9:05 a.m. I head into town to shop at Kroger. I buy Applegate ham ($7.49) and turkey ($5.39), Siggi’s yogurts ($1.50 each), broccoli ($2.11), avocados ($0.89 each), brussels sprouts ($2.20), Cara Cara oranges ($1.25 each), a bag of honeycrisp apples ($5.89), coffee ($9.99), potatoes ($2.89), strawberries ($2.00), red onions ($2.15), shallots ($1.93), mangoes ($1.25 each), asparagus ($2.25) and a few other items for $115.49 total.

12:21 p.m. I dispatch the last of the pasta salad, along with roasted asparagus from Monday— a pleasing combo—and finish with…drum roll…yogurt with apricot spread.

2:40 p.m. P calls to say we passed the inspection! Seems like an excuse to celebrate, so I prep a blueberry galette. I make a pastry dough (almond and tapioca flours, butter, salt, a bit of sugar and rosemary, and an egg) and slip it into the fridge.
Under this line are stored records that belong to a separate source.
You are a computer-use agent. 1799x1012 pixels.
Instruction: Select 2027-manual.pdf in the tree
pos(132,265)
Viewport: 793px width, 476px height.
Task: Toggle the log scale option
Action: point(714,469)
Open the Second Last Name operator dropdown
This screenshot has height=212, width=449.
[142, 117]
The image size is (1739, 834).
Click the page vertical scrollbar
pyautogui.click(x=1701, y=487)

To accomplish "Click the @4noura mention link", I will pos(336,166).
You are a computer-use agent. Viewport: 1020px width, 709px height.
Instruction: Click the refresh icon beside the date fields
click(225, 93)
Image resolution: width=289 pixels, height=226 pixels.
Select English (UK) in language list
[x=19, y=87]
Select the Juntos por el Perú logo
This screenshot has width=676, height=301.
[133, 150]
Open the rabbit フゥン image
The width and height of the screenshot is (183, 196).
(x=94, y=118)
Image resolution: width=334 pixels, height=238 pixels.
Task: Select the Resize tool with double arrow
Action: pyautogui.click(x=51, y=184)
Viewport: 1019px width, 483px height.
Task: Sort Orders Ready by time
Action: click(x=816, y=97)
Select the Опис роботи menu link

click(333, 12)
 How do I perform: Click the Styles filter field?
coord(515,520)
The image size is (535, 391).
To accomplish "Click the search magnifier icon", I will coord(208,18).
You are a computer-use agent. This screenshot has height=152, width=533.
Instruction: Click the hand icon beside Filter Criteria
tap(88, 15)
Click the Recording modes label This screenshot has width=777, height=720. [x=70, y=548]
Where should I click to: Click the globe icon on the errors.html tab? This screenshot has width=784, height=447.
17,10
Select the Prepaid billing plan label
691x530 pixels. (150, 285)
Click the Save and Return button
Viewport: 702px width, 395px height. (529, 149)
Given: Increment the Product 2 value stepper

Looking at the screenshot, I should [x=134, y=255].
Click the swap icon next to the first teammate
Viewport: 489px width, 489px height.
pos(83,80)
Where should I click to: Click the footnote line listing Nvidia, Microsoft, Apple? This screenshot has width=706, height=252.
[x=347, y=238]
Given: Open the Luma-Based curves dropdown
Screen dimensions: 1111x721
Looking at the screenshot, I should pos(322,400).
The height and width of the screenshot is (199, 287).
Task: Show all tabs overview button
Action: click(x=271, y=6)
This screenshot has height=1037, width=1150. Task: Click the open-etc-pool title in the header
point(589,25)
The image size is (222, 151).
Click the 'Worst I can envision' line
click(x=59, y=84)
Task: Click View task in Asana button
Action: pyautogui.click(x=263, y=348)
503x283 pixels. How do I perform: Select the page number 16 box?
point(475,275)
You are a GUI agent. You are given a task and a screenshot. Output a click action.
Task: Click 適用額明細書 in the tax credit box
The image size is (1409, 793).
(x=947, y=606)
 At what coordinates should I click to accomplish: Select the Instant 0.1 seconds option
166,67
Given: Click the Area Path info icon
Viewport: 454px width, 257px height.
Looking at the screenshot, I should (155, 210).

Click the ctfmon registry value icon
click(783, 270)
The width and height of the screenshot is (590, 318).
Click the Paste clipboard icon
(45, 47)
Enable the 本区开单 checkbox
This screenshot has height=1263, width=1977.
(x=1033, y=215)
I mix frozen blueberries with sugar, lemon, and cornstarch for the filling and place it in the freezer until I’m ready to bake.

4:46 p.m. P heats the grill for the chicken I prepped yesterday (spatchcocked and marinated in lemon, olive oil, garlic, rosemary, and lemon thyme), then makes us cocktails. I open a good bottle of pinot noir (Buena Vista Winery, $46) to give it some air, then put together a quick salad of fennel, celery, oranges, herbs, and Parmesan. I assemble the galette and stick it back in the freezer. Don’t want those frozen berries to make a juicy mess! It’s festive in our kitchen.

P grills slices of local bread (Seasons Yield Farm, $9) and starts the chicken. We top the toasts with olive oil, goat cheese, lemon thyme, honey, and prosciutto, and devour them. So good.

At 6 the galette goes in. P brings the chicken inside. It smells amazing and tastes even better. The salad is refreshing; I adore fennel.